繁体字 廣九直通車
簡体字 广九直通车
国名 中華人民共和国
・2011年10月30日作成
訪れた日 2007年1月27日
2011年7月10日

香港の「紅磡」を出た中国国鉄の客車列車は、通勤電車が行き交う区間をノロノロと走る。やがて国境の「羅湖」を超えると列車は短い鉄橋で中国に入る。「深圳」の駅構内は広く、長距離列車がいくつも停車しており、ちょっと気分が高揚してくる。プラットフォームでは、制服を着た人が物々しく警備しているのがちょっと怖い。ちなみに車内も国鉄の女性職員が厳しい表情で警戒していて落ち着かない。やがて列車は速度を上げて、最高速度160km/hで突っ走る。沿線は石造りの貧相な建物と高層ビルの組み合わせが目立つ。貧富の差が激しい中国らしい景色だ。所々で見る工事現場では円錐型の藁帽子(ノンラー)を被って、天秤に石を乗せて運んでいる人々が目立った。重機を使うより人足の方が安いのだろう。

香港から広州までの路線は九広鉄路という。しかし、香港と中国に行政区が分かれてしまったので国境の深圳で別線のようになっている。両側を直行する列車は1日に13往復設定されており、香港鉄路が運用する(Ktt-九廣通)と中国国鉄が運用する(準高速)の2種類がある。香港鉄路が綺麗な二階建て列車でサービスも良いのに対して、中国側は老朽化した客車列車で、人気は香港側が圧倒的に高い。ハードだけでなくソフト(乗務員の態度)も香港側が上である。香港にいると、これらの国際列車が通勤列車の合間を縫って走ってくるのを見る事が出来る。2007年に訪れた時は、全車特等のスウェーデン製のX2000の姿もあった。乗車時間は約1時間50分。

中国国境の深圳から広州間は新幹線(CRH)が10分間隔で1時間で両都市を結んでいる。最高速度は200km/hを超えるので、国際列車よりも速いが、深圳での国境越えは時間がかかるし、新幹線の切符売り場も込んでいる。国際列車では、出発駅と到着駅で飛行機同様に入出国手続きを行うが、空いているし、歩かされる事もなくラクである。そのような訳で、よく国際列車を使うが、香港鉄路運用車(Ktt)はいつも売り切れ、中国国鉄の準高速で我慢している。車両は全車一等といっても古いし、女性車掌の態度が良くない。ただし、食堂車が連結されていて、車内での飲食(デリバリもある)が充実している事だけは魅力である。

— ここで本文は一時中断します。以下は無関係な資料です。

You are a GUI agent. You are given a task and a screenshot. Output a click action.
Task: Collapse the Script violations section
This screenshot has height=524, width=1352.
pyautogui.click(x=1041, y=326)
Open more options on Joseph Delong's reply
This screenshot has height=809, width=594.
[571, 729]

一度、広州からの帰りに香港鉄路運用車(Ktt)に乗った。特等車を選択したが、金色に輝く車内はまるでホテルのようだった。でも少しやりすぎのような気もする。香港は何でも中国を反面教師にする所があるので、車両も思いっきり豪華にしたのだろう。この時は中国で嫌な事があり、広州で見た、香港の車両が本当に嬉しかった。英語で乗務員と会話ができるのも安心感があった。そして、車両銘板にある「近畿車輛」の文字が誇らしかった。中国国内で、日本製の車両が、日本メーカーの銘板を付けて走っているのはここぐらいではないだろうか。


中国の車両は全車1等車、4列でゆったりしているが(2等車は5列)座席は回転しない。全線電化区間を行くがディーゼル機関車が牽引する事が多い。
香港側は通勤電車が数分間隔で走る。国際列車はこの間を縫うように走るが、前後を通勤電車に押さえられノロノロ運転
香港鉄路運用車(Ktt)は日本製の客車をスイス製の機関車がプッシュプルで挟んでいる。1編成しかないので、運転本数は少ない。
広州駅で乗車前に撮影した香港鉄路運用車(Ktt)。香港鉄路は、香港の地下鉄を経営していて、言い換えれば地下鉄会社の機関車と客車。不思議な気がする。
はじめて広州に行くとき、香港の駅で「広州」の中国語発音が言えず、間違えて途中駅の「東莞」までの切符しか買えなかった。「東莞」で2時間も待って国内列車に乗った。この頃は、まだ新幹線が開通しておらず、列車本数が極端に少なかった。街が怖くて、駅の待合室で大勢の見知らぬ中国人に囲まれて心細かった。
深圳から広州までは複々線区間になる。最初に乗った時は高速線に入って、長距離特急を走行中に追い抜いていた。現在は普通線に移ったので、10分ほどスピードダウンしてしまった。高速線はCRHが使っているようだ。途中で必ず、CRHに高速で追い抜かれる。ちなみに停車駅はCRHの方が多い。
香港で中国の国際列車を撮影する。香港と広州を結ぶ新幹線が開通したら、この国際列車は無くなるのだろうか。ディーゼル機関車が唸りをあげて通過するので、列車を見ていなくても中国の列車が来たとわかる。